# Floyd Armstrong shoot- date is MAY 31. NOT June 7th!!!



## Haileebird (Jul 4, 2013)

Please read through the original post for full prize list etc. I changed the date and unfortunately didn't update the first post on the original thread. Any questions please get in touch with me or with topper1018


----------



## wellis1840 (May 29, 2005)

Thanks for posting the correction. See you on the 31st.


----------



## Haileebird (Jul 4, 2013)

Looking forward to seeing everyone there!


----------



## wellis1840 (May 29, 2005)

Ttt


----------



## Haileebird (Jul 4, 2013)

Thank you !!


----------



## wellis1840 (May 29, 2005)

G'day Haileebird,

A bunch of us are coming from Ottawa and want to make sure that the 9AM start time is still correct. ...is it?


----------



## Haileebird (Jul 4, 2013)

It sure is!


----------



## Haileebird (Jul 4, 2013)

Here are directions to the Floyd Armstrong Tournament from Belleville, which is Highway 62 South exit on the 401

https://www.google.ca/maps/dir/515+...c7231730!2m2!1d-77.3832315!2d44.1627589?hl=en


----------



## Haileebird (Jul 4, 2013)

Probably the last bump guys - Hope to see you all out there! Numbers are looking huge, weather is going to be amazing! Please come on out!


----------



## CLASSICHUNTER (May 20, 2005)

9 am staggered start right ????


----------



## Haileebird (Jul 4, 2013)

Shotgun start


----------



## wellis1840 (May 29, 2005)

What is the course, wet, muddy or dead dry. Shot Napanee last weekend and it was the muddiest that I have ever seen anywhere. Want to bring the right footwear. Registration ends at what time?


----------



## Haileebird (Jul 4, 2013)

It's is a 9 am shotgun start, so everyone should be there with intentions of being at your target and ready to loose your first arrow at 9 am. It's dry throughout the course, shouldn't have any problems at all


----------



## Haileebird (Jul 4, 2013)

Here you Tournament day:

It is a 9 am shotgun start, which means that at 9 am you are expected to be on your assigned target butt and read to shoot!

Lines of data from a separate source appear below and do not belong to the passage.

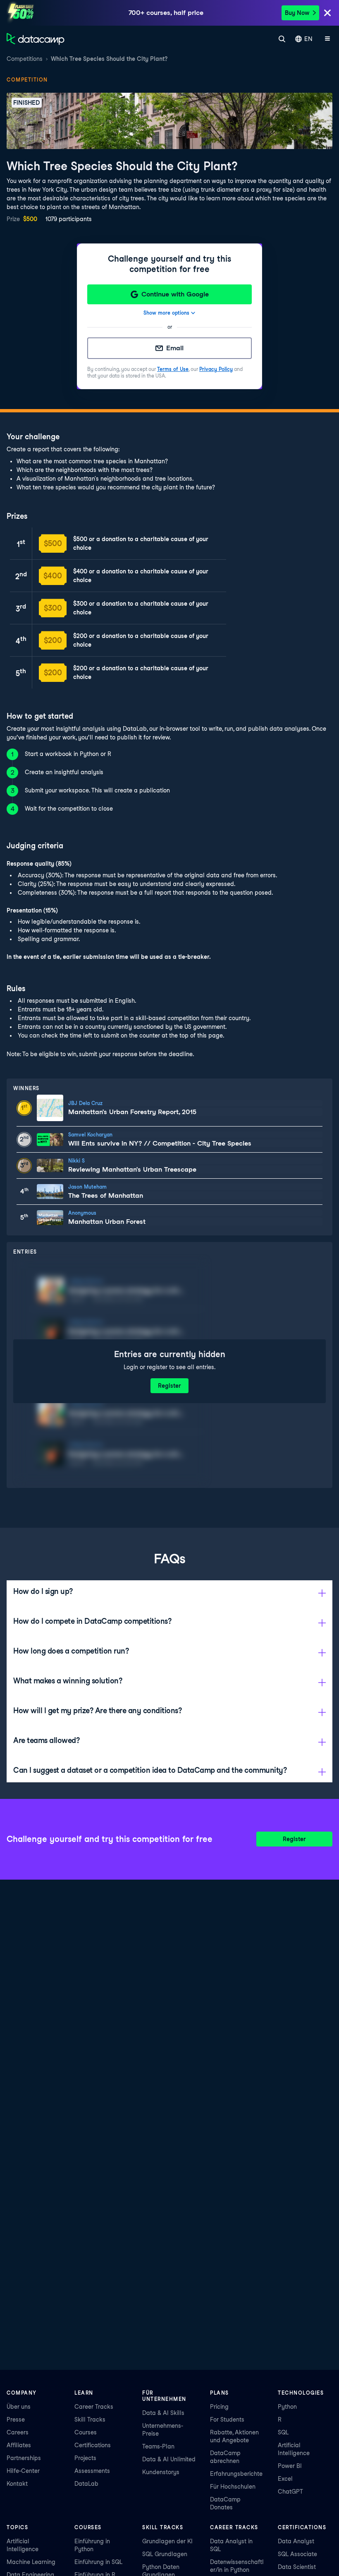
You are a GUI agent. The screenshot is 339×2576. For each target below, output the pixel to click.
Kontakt (17, 2483)
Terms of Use (173, 369)
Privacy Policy (216, 369)
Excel (285, 2478)
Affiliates (19, 2445)
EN (308, 39)
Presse (16, 2419)
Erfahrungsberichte (236, 2473)
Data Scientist (297, 2567)
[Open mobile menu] (327, 38)
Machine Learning (31, 2562)
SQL (283, 2432)
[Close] (327, 13)
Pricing (219, 2406)
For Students (227, 2419)
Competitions (25, 58)
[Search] (282, 38)
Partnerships (24, 2458)
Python (287, 2406)
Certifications (92, 2445)
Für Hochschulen (232, 2486)
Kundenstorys (160, 2472)
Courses (85, 2432)
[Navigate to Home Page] (35, 39)
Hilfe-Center (23, 2471)
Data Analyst (296, 2541)
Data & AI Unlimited (169, 2459)
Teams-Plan (158, 2446)
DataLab (86, 2483)
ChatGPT (290, 2491)
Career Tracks (93, 2406)
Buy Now (297, 13)
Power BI (290, 2466)
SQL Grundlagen (164, 2554)
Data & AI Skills (163, 2413)
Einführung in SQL (98, 2562)
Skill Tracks (89, 2419)
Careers (18, 2432)
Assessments (92, 2471)
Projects (85, 2458)
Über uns (19, 2406)
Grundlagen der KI (167, 2541)
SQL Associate (297, 2554)
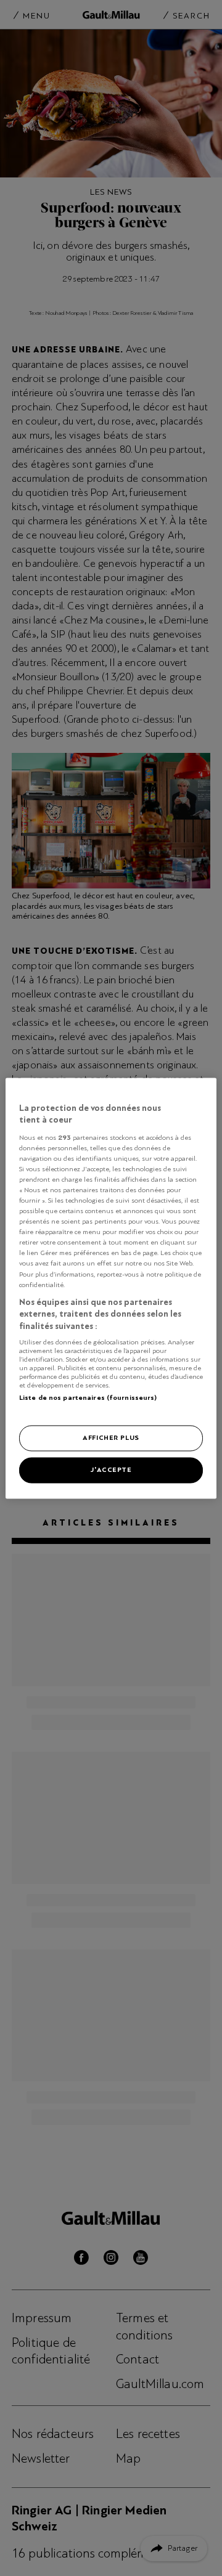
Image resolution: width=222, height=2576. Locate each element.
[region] (111, 1288)
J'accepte (110, 1469)
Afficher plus (111, 1437)
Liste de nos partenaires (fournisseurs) (88, 1398)
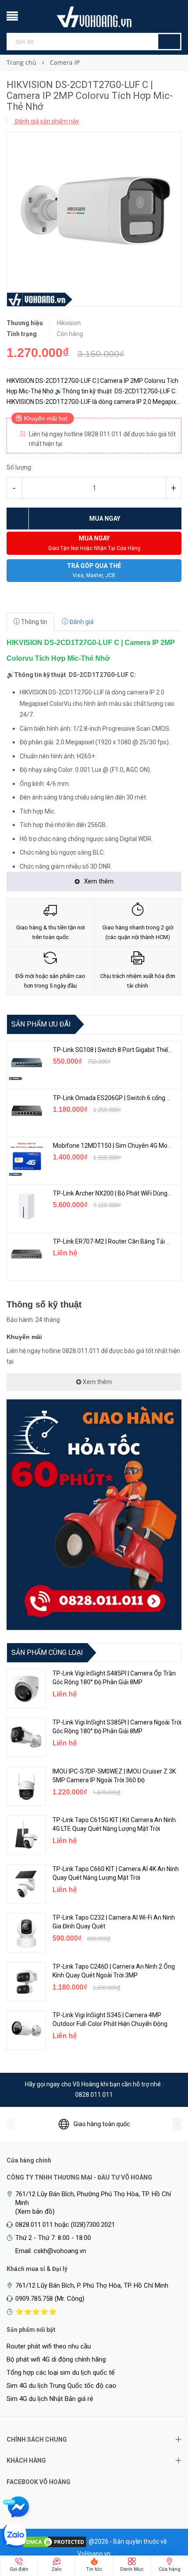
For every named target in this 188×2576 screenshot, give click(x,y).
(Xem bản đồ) (35, 2211)
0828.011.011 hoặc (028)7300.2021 (65, 2225)
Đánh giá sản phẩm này (46, 121)
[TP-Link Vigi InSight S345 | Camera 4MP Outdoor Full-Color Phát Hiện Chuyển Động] (26, 2030)
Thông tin (33, 621)
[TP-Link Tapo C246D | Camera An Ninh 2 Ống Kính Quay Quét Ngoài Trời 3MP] (26, 1981)
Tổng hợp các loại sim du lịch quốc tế (61, 2372)
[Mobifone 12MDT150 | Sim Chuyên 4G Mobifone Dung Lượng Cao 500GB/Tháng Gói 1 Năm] (26, 1158)
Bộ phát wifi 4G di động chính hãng (56, 2359)
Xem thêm (96, 1381)
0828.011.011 (94, 2094)
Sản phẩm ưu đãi (41, 1024)
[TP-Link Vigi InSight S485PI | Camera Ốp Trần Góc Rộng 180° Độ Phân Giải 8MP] (26, 1688)
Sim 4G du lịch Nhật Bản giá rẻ (50, 2399)
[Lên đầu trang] (164, 2523)
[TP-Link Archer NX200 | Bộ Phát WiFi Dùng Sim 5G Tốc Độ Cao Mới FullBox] (26, 1205)
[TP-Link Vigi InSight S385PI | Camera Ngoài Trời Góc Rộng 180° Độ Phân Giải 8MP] (26, 1737)
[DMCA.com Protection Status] (54, 2541)
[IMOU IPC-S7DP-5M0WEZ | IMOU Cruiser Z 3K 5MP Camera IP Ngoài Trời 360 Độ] (26, 1786)
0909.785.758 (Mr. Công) (49, 2299)
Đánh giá (81, 621)
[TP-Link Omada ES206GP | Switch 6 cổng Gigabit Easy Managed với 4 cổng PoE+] (26, 1110)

Please, please show up with lots of time to get through registration. There will be a tonne if people and we will try to do it as quickly as possible, even if you've pre-registered you will have to come and see me at the desk!

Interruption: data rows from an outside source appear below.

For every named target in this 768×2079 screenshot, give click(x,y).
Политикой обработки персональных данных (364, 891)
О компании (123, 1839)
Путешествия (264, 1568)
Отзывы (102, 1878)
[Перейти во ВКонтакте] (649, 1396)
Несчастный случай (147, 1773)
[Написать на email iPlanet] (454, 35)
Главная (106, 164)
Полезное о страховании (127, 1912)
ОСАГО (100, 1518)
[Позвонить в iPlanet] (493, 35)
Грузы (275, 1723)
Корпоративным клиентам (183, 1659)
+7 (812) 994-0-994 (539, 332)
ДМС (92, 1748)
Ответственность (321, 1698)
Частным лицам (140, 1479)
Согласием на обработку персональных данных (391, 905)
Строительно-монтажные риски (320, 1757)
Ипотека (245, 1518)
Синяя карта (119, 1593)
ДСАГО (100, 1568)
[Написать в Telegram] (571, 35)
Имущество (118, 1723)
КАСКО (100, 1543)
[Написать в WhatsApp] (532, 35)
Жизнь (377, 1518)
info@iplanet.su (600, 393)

Practice area will close at 8:45, so please bare that in mind as well!

Also, there is NO debit, credit or cheques at the shoot! Please bring cash for your entry fee, lunch. Raffles and target sales at the end will also only be cash- any cheques, 13% will apply

Hope to see you all out there, have a great day!


----------



## CLASSICHUNTER (May 20, 2005)

thanks for info


----------



## CLASSICHUNTER (May 20, 2005)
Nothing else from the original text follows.